Collected data entries:
=======
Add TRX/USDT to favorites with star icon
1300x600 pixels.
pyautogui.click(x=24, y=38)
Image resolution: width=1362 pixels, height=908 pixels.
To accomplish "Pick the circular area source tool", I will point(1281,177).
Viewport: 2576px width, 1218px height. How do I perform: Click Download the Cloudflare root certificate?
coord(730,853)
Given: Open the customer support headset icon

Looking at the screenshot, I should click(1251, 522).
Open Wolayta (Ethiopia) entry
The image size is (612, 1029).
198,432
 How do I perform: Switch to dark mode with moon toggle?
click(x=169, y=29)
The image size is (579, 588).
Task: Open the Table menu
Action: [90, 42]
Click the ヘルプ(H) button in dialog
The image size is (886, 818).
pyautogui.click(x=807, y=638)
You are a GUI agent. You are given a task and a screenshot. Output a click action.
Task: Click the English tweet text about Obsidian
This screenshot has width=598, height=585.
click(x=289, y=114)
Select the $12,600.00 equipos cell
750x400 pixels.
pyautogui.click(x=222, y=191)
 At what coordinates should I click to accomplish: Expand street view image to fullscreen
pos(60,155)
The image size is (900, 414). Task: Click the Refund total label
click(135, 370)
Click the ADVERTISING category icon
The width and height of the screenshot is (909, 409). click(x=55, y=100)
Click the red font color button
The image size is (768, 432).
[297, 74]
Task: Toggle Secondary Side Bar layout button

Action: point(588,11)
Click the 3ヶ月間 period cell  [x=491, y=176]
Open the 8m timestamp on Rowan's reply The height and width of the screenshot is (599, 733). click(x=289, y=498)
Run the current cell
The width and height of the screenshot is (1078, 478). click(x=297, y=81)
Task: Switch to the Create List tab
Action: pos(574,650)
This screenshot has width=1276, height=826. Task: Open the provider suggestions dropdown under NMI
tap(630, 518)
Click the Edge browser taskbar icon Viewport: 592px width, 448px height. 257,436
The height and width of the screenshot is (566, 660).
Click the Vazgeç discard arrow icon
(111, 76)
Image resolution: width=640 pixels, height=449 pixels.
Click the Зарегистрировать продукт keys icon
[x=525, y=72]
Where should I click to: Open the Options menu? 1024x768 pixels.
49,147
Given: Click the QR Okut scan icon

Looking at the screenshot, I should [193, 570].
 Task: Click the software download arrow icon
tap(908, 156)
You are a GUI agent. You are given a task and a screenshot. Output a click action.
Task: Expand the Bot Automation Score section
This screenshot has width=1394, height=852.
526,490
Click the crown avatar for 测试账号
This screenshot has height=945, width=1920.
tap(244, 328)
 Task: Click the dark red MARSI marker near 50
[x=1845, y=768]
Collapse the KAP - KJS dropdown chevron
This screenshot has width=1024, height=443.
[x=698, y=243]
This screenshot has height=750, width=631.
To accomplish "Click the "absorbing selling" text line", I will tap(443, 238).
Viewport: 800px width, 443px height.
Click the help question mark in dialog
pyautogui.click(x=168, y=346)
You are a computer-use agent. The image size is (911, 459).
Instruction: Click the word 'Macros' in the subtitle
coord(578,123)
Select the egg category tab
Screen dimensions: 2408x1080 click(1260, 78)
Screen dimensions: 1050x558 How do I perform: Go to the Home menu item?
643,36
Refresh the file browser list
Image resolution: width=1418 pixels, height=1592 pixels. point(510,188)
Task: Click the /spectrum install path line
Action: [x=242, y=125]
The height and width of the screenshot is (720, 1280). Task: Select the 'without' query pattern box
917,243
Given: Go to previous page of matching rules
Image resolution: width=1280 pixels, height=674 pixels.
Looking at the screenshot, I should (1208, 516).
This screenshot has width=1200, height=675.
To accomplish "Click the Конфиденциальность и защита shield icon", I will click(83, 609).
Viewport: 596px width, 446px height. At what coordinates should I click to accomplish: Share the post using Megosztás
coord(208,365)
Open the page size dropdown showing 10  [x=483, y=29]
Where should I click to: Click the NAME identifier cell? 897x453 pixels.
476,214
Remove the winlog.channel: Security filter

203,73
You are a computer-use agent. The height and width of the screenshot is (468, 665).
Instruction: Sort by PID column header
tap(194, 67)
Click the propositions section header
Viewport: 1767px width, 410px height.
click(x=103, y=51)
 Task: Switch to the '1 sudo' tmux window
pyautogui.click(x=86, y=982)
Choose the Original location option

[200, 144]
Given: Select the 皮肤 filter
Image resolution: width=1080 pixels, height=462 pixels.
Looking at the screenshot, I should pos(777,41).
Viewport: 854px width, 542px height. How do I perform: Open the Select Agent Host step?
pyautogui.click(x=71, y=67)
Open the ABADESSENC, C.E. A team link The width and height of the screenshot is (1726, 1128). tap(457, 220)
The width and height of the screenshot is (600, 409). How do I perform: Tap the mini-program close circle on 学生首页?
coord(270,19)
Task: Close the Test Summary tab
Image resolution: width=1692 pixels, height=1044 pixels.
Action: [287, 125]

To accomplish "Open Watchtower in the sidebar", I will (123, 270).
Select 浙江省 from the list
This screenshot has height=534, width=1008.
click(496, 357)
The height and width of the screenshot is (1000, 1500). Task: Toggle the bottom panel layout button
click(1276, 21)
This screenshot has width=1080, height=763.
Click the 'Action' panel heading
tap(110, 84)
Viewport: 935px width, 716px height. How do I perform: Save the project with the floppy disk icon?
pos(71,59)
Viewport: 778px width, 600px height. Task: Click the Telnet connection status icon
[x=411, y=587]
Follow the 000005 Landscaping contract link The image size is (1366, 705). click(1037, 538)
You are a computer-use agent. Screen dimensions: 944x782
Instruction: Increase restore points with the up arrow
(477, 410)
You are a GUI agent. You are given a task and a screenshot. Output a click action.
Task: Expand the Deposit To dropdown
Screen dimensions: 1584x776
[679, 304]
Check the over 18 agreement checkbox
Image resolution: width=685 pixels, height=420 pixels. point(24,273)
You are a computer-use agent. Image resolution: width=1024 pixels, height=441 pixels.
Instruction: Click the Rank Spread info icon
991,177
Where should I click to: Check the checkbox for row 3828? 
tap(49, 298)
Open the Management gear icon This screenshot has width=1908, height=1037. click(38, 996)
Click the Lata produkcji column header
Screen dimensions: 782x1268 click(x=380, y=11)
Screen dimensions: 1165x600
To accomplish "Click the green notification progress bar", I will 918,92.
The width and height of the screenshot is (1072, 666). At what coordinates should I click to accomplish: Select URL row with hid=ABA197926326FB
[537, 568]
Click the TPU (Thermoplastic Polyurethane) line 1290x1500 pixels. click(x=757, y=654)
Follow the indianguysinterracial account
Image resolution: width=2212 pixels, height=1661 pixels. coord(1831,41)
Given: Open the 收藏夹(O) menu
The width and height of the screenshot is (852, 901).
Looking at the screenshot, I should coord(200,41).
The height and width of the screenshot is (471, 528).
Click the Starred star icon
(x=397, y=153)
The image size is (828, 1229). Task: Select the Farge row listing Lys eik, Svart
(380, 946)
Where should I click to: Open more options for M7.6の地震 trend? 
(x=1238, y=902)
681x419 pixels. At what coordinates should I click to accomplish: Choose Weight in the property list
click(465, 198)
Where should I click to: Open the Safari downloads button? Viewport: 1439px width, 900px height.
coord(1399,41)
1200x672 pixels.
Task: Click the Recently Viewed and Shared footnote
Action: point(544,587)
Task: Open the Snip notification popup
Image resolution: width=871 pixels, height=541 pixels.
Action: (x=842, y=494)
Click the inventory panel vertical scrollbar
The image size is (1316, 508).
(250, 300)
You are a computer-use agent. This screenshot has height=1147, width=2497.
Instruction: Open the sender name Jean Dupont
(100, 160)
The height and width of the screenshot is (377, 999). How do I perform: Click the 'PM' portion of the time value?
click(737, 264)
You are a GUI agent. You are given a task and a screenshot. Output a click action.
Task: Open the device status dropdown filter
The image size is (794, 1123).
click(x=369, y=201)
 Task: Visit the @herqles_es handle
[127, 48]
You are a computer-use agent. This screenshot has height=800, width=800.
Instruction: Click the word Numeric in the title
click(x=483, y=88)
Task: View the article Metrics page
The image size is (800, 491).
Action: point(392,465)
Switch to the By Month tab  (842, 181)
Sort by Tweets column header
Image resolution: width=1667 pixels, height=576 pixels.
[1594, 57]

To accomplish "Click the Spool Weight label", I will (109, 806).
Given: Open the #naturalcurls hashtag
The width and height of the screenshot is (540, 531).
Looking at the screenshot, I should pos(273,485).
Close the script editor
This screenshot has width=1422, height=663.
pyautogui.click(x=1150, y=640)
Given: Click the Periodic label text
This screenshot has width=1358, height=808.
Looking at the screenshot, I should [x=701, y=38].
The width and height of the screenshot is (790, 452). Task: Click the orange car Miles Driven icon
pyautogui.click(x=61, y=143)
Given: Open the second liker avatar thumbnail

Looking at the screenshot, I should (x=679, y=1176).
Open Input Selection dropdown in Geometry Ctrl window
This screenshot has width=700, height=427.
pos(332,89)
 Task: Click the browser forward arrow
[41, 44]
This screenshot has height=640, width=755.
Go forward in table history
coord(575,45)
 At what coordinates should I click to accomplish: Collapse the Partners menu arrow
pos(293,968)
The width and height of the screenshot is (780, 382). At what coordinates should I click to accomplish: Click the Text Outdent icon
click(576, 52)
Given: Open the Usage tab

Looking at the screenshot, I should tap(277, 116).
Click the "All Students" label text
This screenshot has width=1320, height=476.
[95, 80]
=======
_THE PROBLEM_
Copy each line from the entries above that has the word "notification" in it.

_WRITTEN SOLUTION_
To accomplish "Click the green notification progress bar", I will 918,92.
Task: Open the Snip notification popup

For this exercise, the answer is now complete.